If you have ring where most of the value was invested into the production of the ring instead of the center diamond, selling it to end consumer or private buyer is really the best option for attempting to get your money back out of the piece.
There are pros and cons in doing this. The “pro” by selling a ring to a private buyer can be worth it financially. Individuals that plan to wear the ring will often take into consideration the production value of a piece and pay a higher price for that. One “con” in selling a ring this way is that it takes time to find the right buyer, it could take months. The other “con” is no matter how the exchange goes, the seller seems to always be on the hook if a stone falls out or if something isn’t as the buyer expected. Those are two scenarios that if you can overcome, certainly make it worth trying.

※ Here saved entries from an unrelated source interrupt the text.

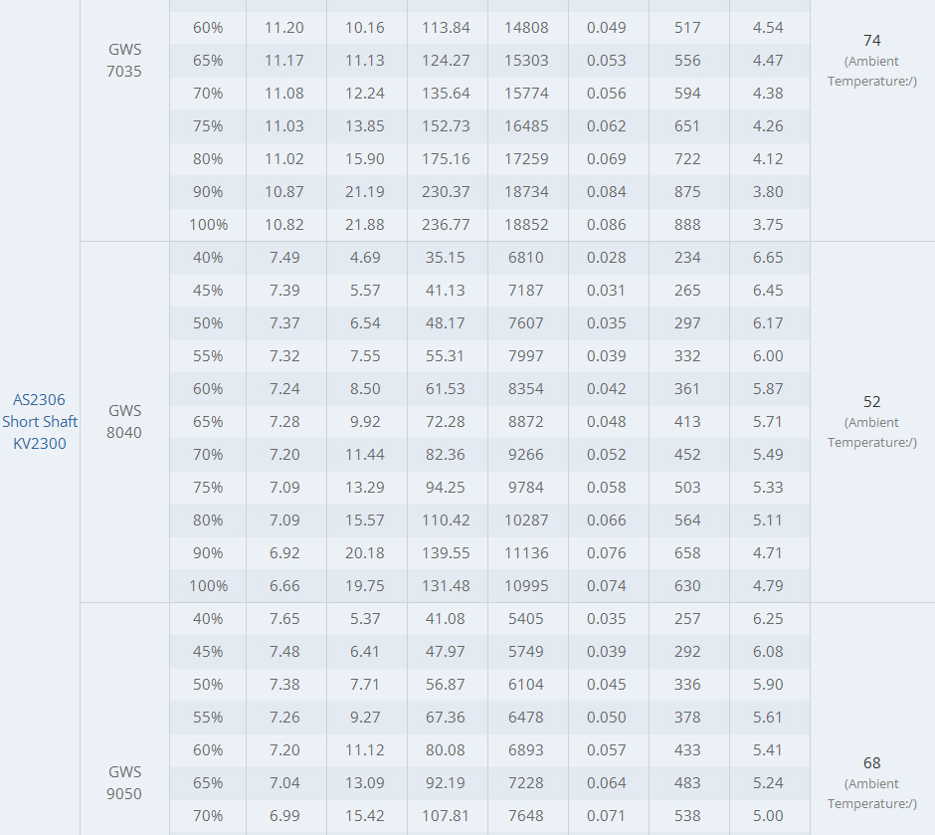Click the 14808 value cell
The height and width of the screenshot is (835, 935).
pos(526,28)
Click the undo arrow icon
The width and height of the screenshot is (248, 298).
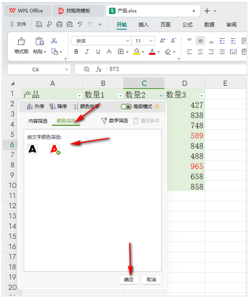(x=80, y=24)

Another idea that we’ve seen work many times and we’ve mentioned this before, if the center stone is at least .75ct single stone and the mounting has a high amount of production value, there may be another path to really maximize the value. We’ve found that selling the ring as a whole can cause the seller to lose a little value on the stone, or on the mounting. It’s the idea of package “deal” when you really could separate them and yield better on both individually. We have bought a significant amount of diamonds and sent back rings to the seller as the a non-live mounting with a CZ (just for looks). This enables the seller to sell a mounting (that someone falls in love with) for low price giving them the ability to go and purchase a diamond to have installed that really fits their budget.